= Firearms policy in Azerbaijan =

According to the law, citizens of Azerbaijan who reach 18 years of age have the right to acquire smoothbore firearms and, after five years of membership in Azerbaijan Hunting Society, rifled firearms. Handguns and semi-automatic rifles are prohibited. A citizen buying a firearm may apply to the relevant executive authority with some documents such as application, medical reference about health condition and ID card. The validity period of the special permission for acquiring permitted weapons by the citizen is six months.

The citizen must register their firearms or sport arms obtained with special permission within two weeks with the relevant executive authority. A certificate confirming the right for using of firearms or sport arms is given to the owner of the registered weapon. When citizens take this certificate, they must pay a state fee determined by the relevant executive authority.

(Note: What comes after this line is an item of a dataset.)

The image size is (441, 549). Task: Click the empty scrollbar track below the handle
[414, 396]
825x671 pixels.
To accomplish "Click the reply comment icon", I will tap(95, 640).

The validity period of the certificate confirming the right of the citizen for using firearms or sport arms is three years. When the validity period become invalid, the certificate is extended for the next three years based on the application and a document confirming the payment of state fee of the citizen. The application about extension of the certificate is given three months before the expiration of the period of its validity and the application is considered for 1 month from its issued by the relevant executive authority of the Azerbaijan. Arms permitted for hunting is registered one time by the relevant executive authority of the Azerbaijan. If citizens have used hunt arms without rifle no less than 5 years, then right for using of rifle hunt arms are given them.

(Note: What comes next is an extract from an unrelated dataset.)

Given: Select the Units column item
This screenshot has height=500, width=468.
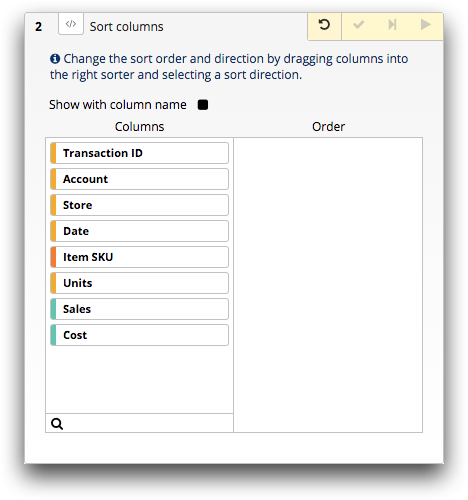Looking at the screenshot, I should coord(139,283).
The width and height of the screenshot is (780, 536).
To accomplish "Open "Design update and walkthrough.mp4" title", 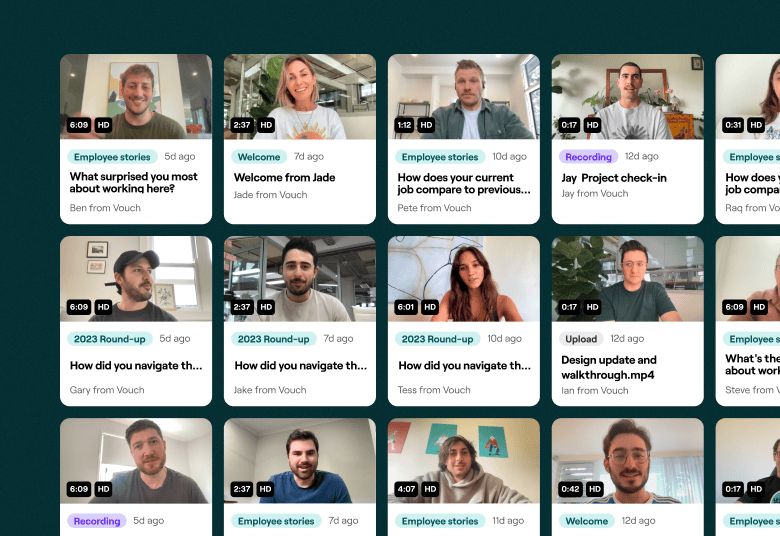I will click(609, 367).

== Rules for foreigners ==
Rules for obtaining, keeping and using of firearms in the territory of Azerbaijan by authorized persons, foreigners:
- To purchase official firearms by authorized persons of foreign states is permitted in the territory of Azerbaijan, in accordance with international treaties wherein the Azerbaijan is one of the parties and in the manner determined by the legislation of Azerbaijan.
- Authorized persons of foreign states are allowed to keep and use the service firearms belonging to them in the territory of Azerbaijan only in exceptional cases with the special permission of the Minister of Internal Affairs. If issuing of the special permit is refused, it isn't allowed to bring this service firearm to the territory of Azerbaijan and to use it on purpose in this territory. Special permission must be received before the gun is brought to Azerbaijan.
- Authorized persons of foreign states may purchase and keep civilian firearms in the territory of the Republic of Azerbaijan in accordance with the legislation of Azerbaijan.
- Foreigners must get special permission from the Ministry of Internal Affairs of Azerbaijan based on the request of the diplomatic representation of the states to which they are citizens to purchase civilian firearms in Azerbaijan.
- Foreigners may keep and use it in the territory of Azerbaijan at the latest within 5 days from the time of purchasing of it, if special permission is given to purchase of civilian firearms.

== Prohibitions ==
License for purchasing or obtaining firearms is prohibited in the following cases:
- If person has more than 7 including firearms or sport arms, except for collection items.
- If person has a medical reference of the relevant healthcare authority with regard to alcoholism, drug addiction, mental illness as well as loss of vision.
- If a person convicted for serious crimes, as well as for crimes committed by using weapons, ammunition or explosives;
- If a person has a prophylactic and operational registration in police department;
- While inability or limited acting ability is proved by validity decision of court;
- If unawareness of person about regulation for use of carrying of firearms is determined.